_Data shown:_
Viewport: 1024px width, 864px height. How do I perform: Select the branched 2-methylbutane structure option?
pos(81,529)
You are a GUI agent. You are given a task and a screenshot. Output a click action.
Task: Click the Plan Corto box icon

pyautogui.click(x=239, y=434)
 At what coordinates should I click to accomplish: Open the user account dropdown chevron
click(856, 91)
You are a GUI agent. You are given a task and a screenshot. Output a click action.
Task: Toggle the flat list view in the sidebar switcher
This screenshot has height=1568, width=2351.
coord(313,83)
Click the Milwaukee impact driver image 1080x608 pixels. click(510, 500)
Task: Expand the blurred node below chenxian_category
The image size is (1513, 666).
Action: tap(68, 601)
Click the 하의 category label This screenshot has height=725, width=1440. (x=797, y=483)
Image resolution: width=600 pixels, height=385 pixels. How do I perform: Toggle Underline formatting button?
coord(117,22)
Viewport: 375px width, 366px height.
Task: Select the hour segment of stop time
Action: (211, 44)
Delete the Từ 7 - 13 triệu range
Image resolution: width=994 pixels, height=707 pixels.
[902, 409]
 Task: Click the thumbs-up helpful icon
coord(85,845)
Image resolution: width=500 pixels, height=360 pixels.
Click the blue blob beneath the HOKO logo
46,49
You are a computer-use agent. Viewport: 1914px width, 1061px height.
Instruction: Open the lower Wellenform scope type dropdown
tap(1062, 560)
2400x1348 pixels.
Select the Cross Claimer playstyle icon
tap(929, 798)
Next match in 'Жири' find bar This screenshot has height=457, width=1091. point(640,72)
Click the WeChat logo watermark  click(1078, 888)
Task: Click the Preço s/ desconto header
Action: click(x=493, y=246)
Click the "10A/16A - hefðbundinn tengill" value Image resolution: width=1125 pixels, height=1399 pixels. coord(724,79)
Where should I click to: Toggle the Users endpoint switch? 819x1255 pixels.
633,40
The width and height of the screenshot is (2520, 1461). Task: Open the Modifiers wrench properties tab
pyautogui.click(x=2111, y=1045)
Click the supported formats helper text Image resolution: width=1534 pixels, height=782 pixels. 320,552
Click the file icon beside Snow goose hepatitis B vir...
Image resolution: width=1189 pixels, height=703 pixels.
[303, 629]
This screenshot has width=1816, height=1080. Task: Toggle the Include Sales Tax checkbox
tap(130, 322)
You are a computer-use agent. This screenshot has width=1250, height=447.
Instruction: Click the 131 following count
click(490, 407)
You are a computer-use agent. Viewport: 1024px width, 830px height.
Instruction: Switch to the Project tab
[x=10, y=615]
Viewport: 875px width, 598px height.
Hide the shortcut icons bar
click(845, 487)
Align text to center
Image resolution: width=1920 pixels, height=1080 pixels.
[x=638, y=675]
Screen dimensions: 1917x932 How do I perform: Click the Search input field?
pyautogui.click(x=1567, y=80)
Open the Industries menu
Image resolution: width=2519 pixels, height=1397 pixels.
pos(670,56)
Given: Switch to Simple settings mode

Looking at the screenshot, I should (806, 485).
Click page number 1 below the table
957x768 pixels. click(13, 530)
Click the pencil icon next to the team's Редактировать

_Challenge:_
Copy out all of the lines above word for word, in the same order.

_The solution:_
Viewport: 1024px width, 864px height. How do I perform: Select the branched 2-methylbutane structure option?
pos(81,529)
You are a GUI agent. You are given a task and a screenshot. Output a click action.
Task: Click the Plan Corto box icon

pyautogui.click(x=239, y=434)
 At what coordinates should I click to accomplish: Open the user account dropdown chevron
click(856, 91)
You are a GUI agent. You are given a task and a screenshot. Output a click action.
Task: Toggle the flat list view in the sidebar switcher
This screenshot has height=1568, width=2351.
coord(313,83)
Click the Milwaukee impact driver image 1080x608 pixels. click(510, 500)
Task: Expand the blurred node below chenxian_category
The image size is (1513, 666).
Action: tap(68, 601)
Click the 하의 category label This screenshot has height=725, width=1440. (x=797, y=483)
Image resolution: width=600 pixels, height=385 pixels. How do I perform: Toggle Underline formatting button?
coord(117,22)
Viewport: 375px width, 366px height.
Task: Select the hour segment of stop time
Action: (211, 44)
Delete the Từ 7 - 13 triệu range
Image resolution: width=994 pixels, height=707 pixels.
[902, 409]
 Task: Click the thumbs-up helpful icon
coord(85,845)
Image resolution: width=500 pixels, height=360 pixels.
Click the blue blob beneath the HOKO logo
46,49
You are a computer-use agent. Viewport: 1914px width, 1061px height.
Instruction: Open the lower Wellenform scope type dropdown
tap(1062, 560)
2400x1348 pixels.
Select the Cross Claimer playstyle icon
tap(929, 798)
Next match in 'Жири' find bar This screenshot has height=457, width=1091. point(640,72)
Click the WeChat logo watermark  click(1078, 888)
Task: Click the Preço s/ desconto header
Action: click(x=493, y=246)
Click the "10A/16A - hefðbundinn tengill" value Image resolution: width=1125 pixels, height=1399 pixels. coord(724,79)
Where should I click to: Toggle the Users endpoint switch? 819x1255 pixels.
633,40
The width and height of the screenshot is (2520, 1461). Task: Open the Modifiers wrench properties tab
pyautogui.click(x=2111, y=1045)
Click the supported formats helper text Image resolution: width=1534 pixels, height=782 pixels. 320,552
Click the file icon beside Snow goose hepatitis B vir...
Image resolution: width=1189 pixels, height=703 pixels.
[303, 629]
This screenshot has width=1816, height=1080. Task: Toggle the Include Sales Tax checkbox
tap(130, 322)
You are a computer-use agent. This screenshot has width=1250, height=447.
Instruction: Click the 131 following count
click(490, 407)
You are a computer-use agent. Viewport: 1024px width, 830px height.
Instruction: Switch to the Project tab
[x=10, y=615]
Viewport: 875px width, 598px height.
Hide the shortcut icons bar
click(845, 487)
Align text to center
Image resolution: width=1920 pixels, height=1080 pixels.
[x=638, y=675]
Screen dimensions: 1917x932 How do I perform: Click the Search input field?
pyautogui.click(x=1567, y=80)
Open the Industries menu
Image resolution: width=2519 pixels, height=1397 pixels.
pos(670,56)
Given: Switch to Simple settings mode

Looking at the screenshot, I should (806, 485).
Click page number 1 below the table
957x768 pixels. click(13, 530)
Click the pencil icon next to the team's Редактировать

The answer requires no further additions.